►

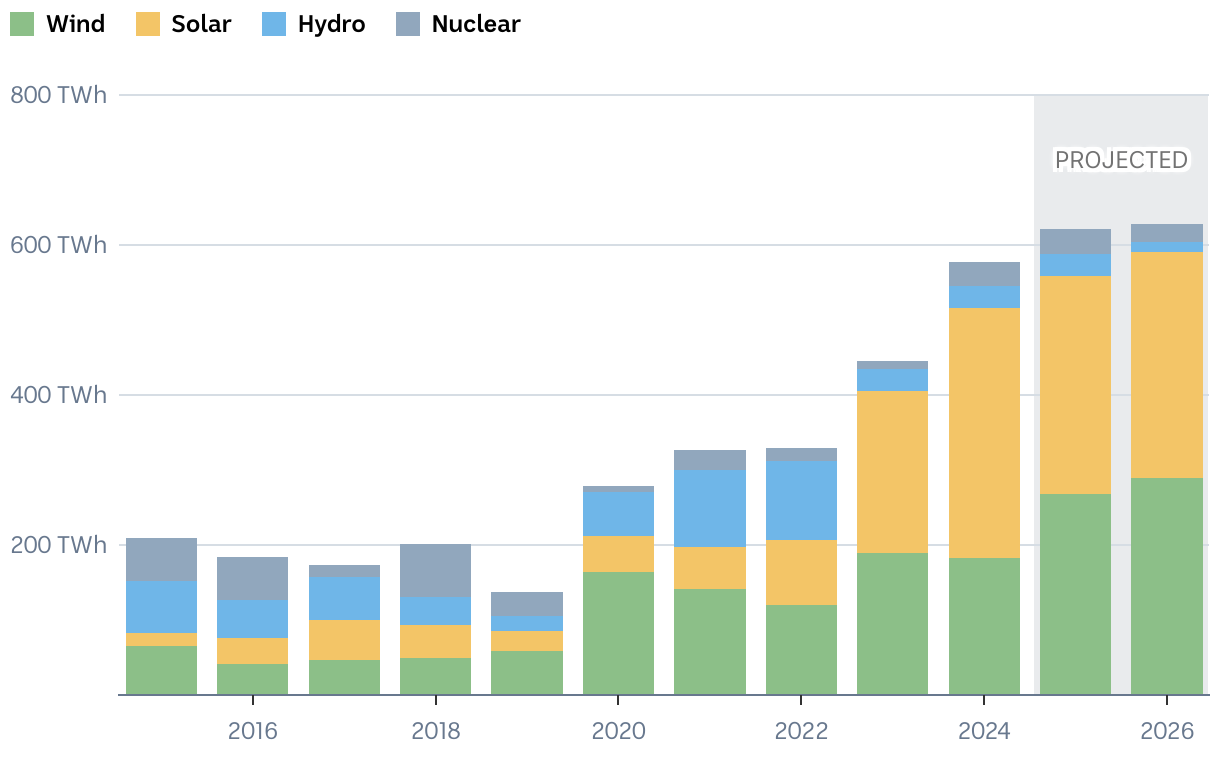Click the Hydro segment of the 2021 bar
This screenshot has height=758, width=1220.
click(x=710, y=508)
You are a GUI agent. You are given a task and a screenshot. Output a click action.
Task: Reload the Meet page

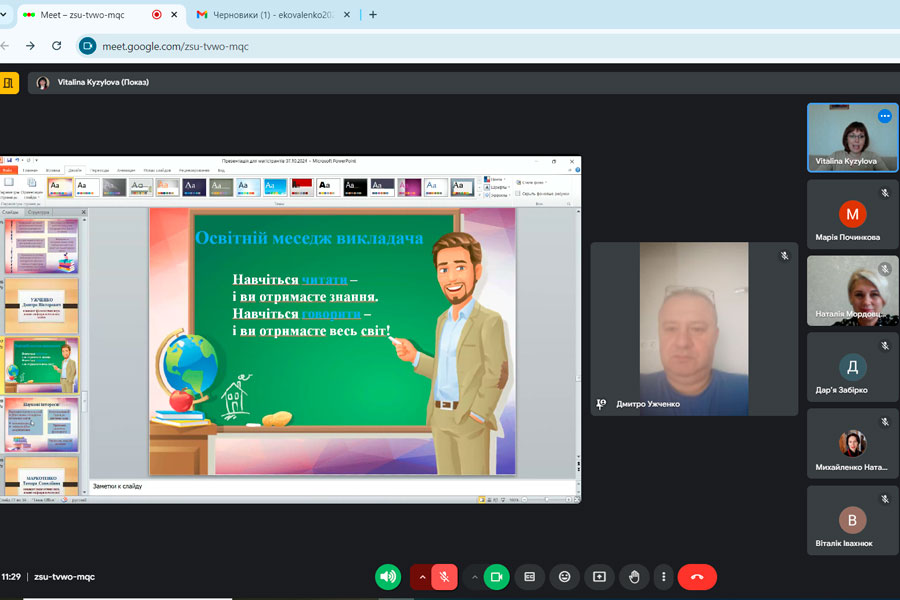(x=56, y=46)

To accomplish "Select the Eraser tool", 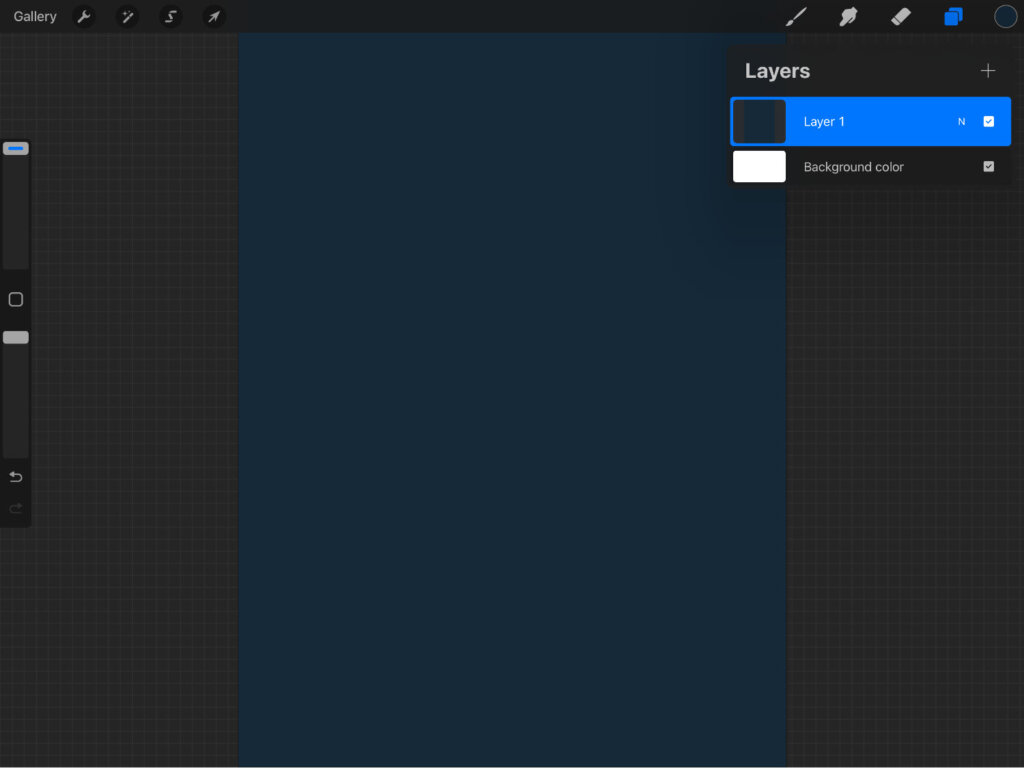I will pyautogui.click(x=901, y=17).
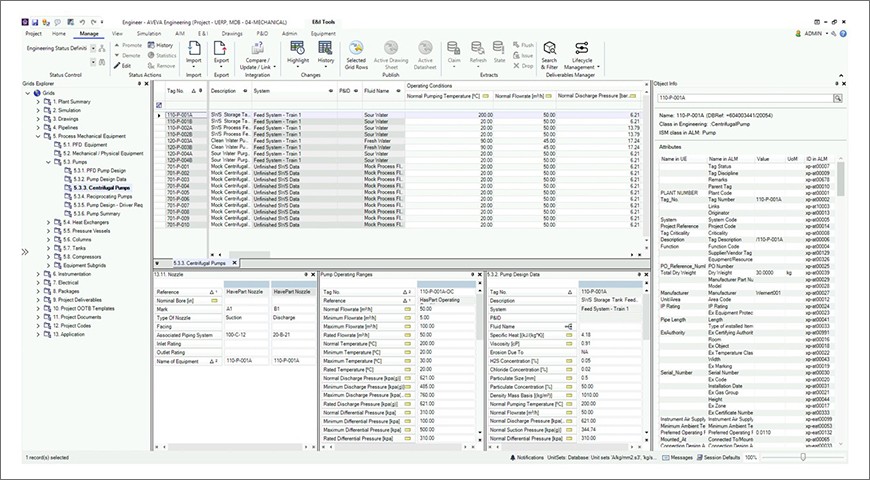This screenshot has height=480, width=870.
Task: Open Search & Filter tool
Action: pyautogui.click(x=549, y=50)
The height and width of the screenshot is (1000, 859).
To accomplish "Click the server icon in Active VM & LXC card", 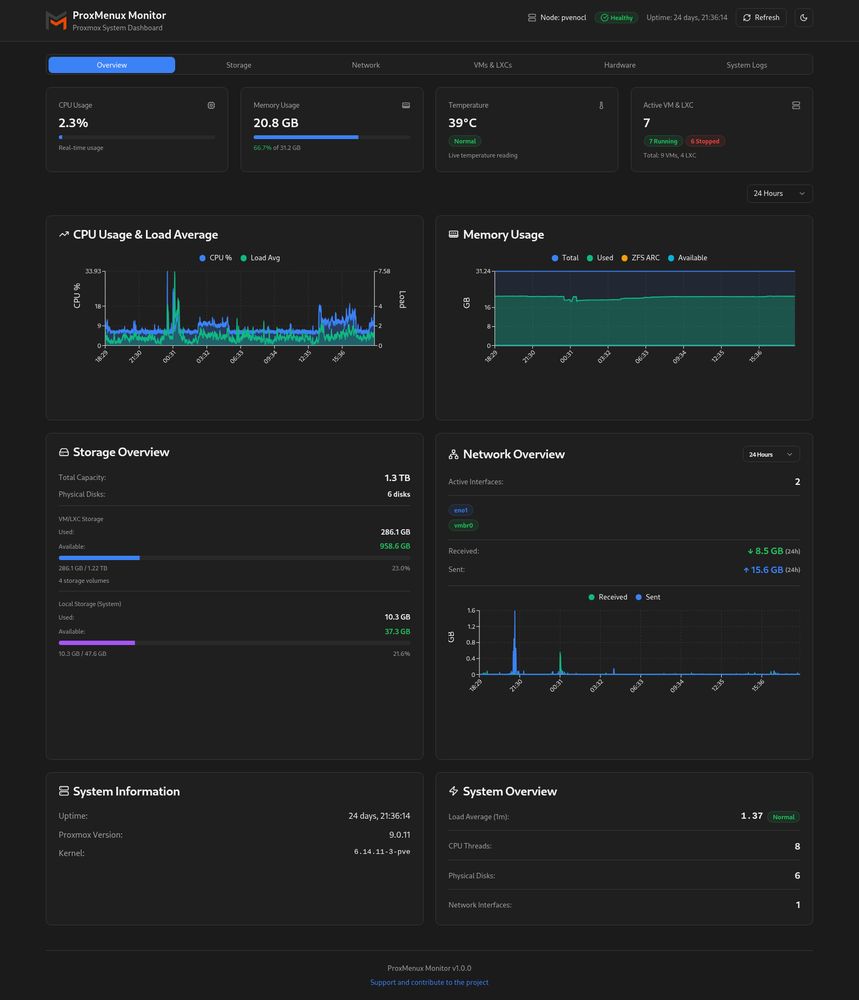I will tap(796, 105).
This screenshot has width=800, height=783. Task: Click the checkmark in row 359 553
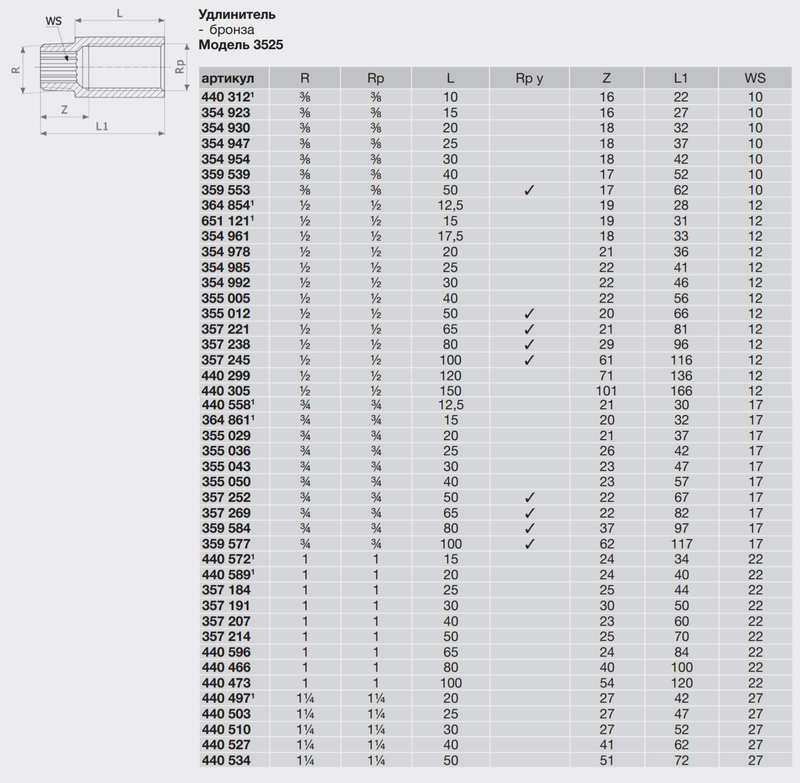pyautogui.click(x=529, y=190)
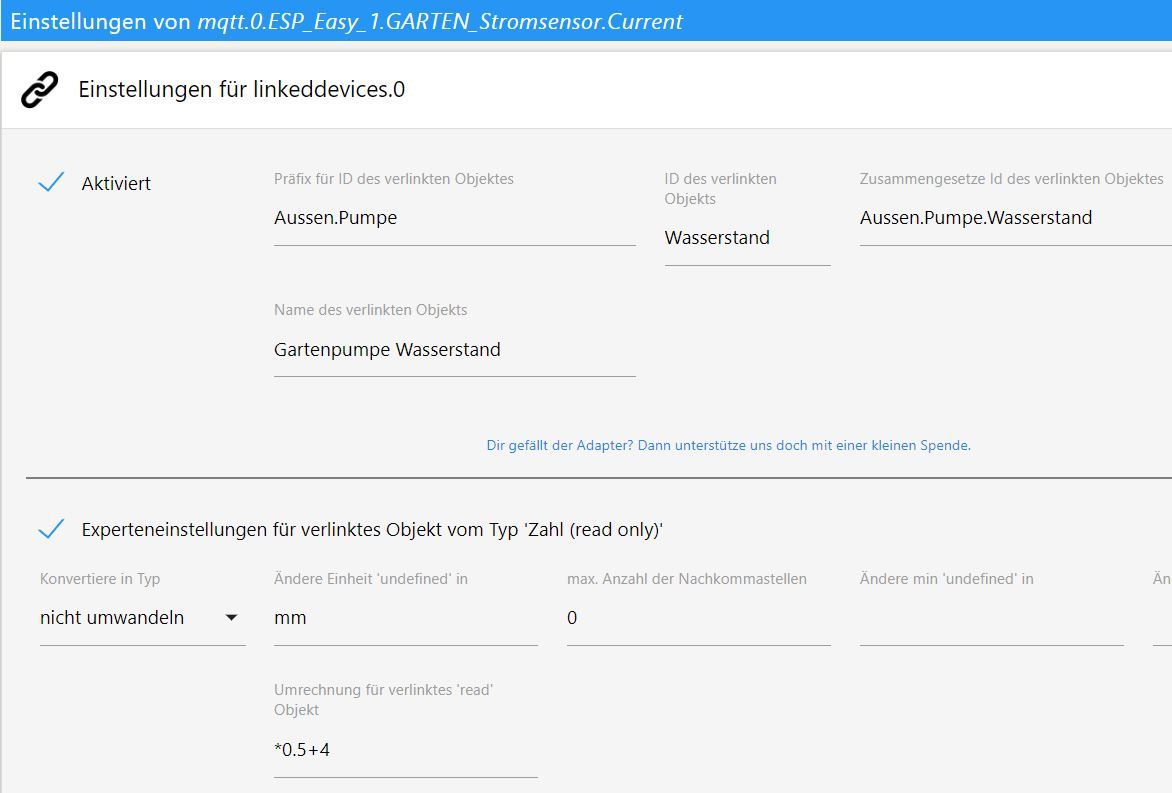Open the donation link 'Dir gefällt der Adapter?'
This screenshot has height=793, width=1172.
click(728, 445)
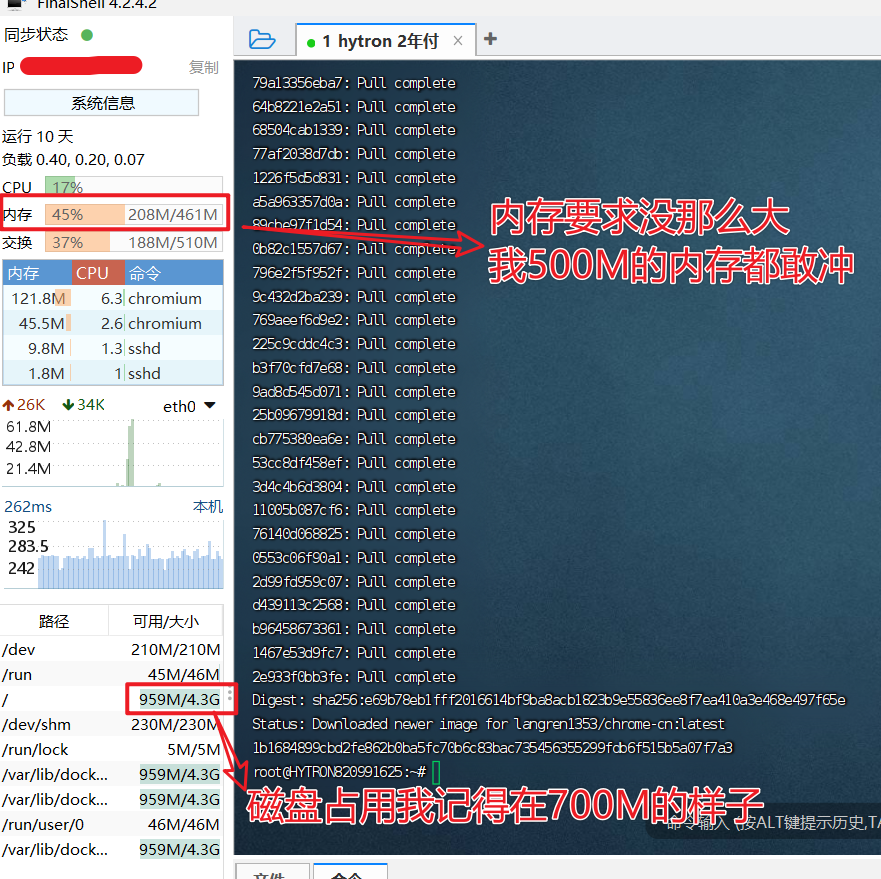Grab the side panel splitter handle

click(x=231, y=696)
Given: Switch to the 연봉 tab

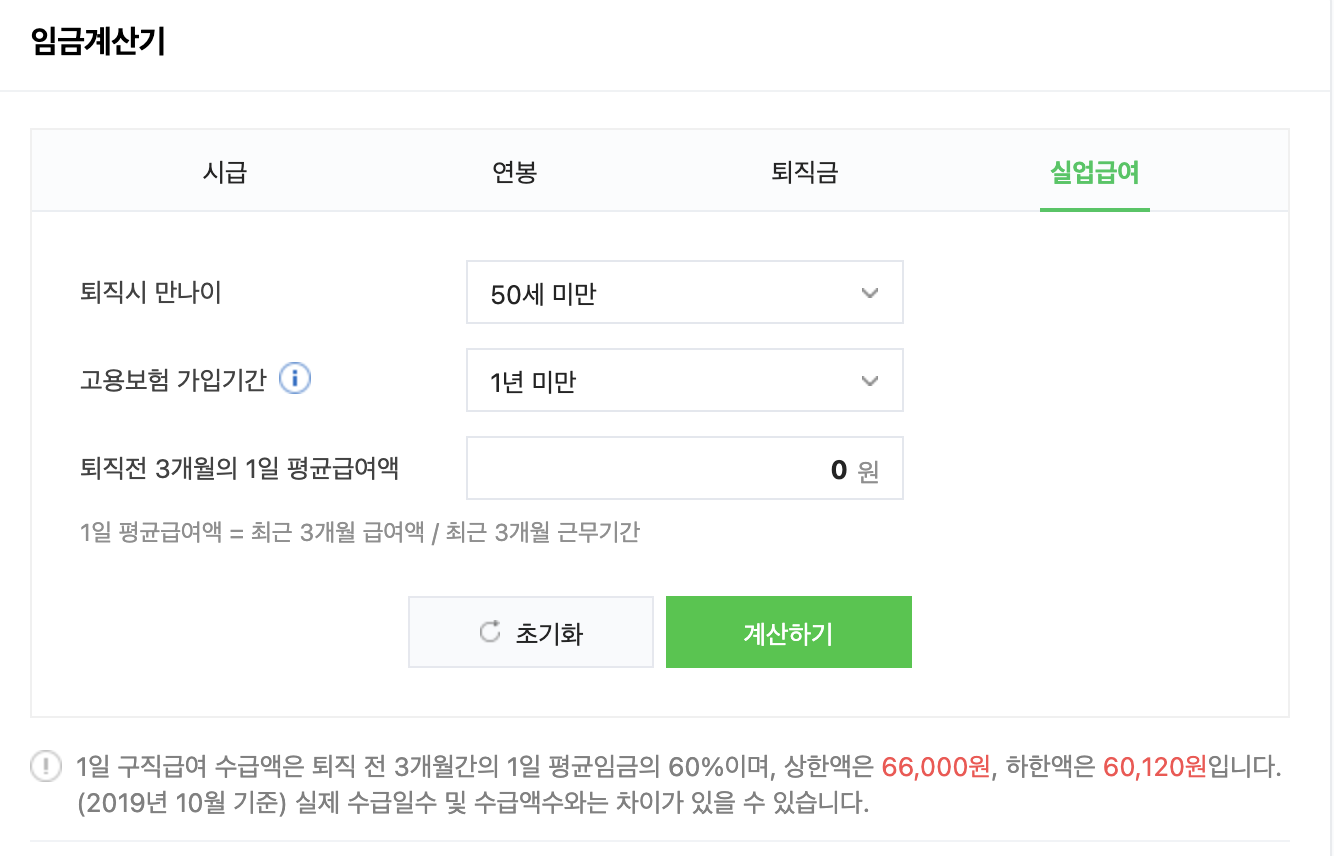Looking at the screenshot, I should (515, 171).
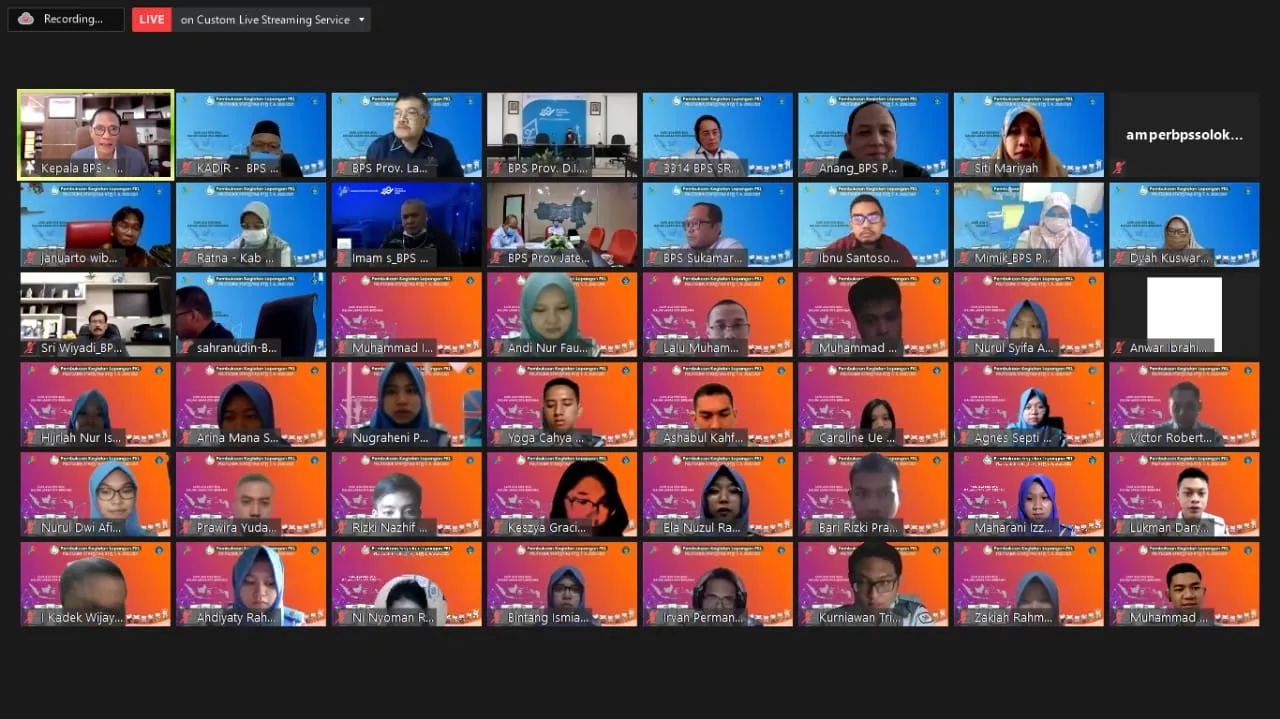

◄

[ASSIGNMENT]
From the line containing "This screenshot has width=800, height=783." down to the last line of the data above, transcribe exactly those lines and no others; omit the pictures.

[EXERCISE OUTPUT]
This screenshot has width=800, height=783. Task: Click the checkmark in row 359 553
pyautogui.click(x=529, y=190)
Open the donation link 'Dir gefällt der Adapter?'
This screenshot has height=793, width=1172.
click(728, 445)
Grab the side panel splitter handle

click(x=231, y=696)
Given: Switch to the 연봉 tab

Looking at the screenshot, I should (515, 171).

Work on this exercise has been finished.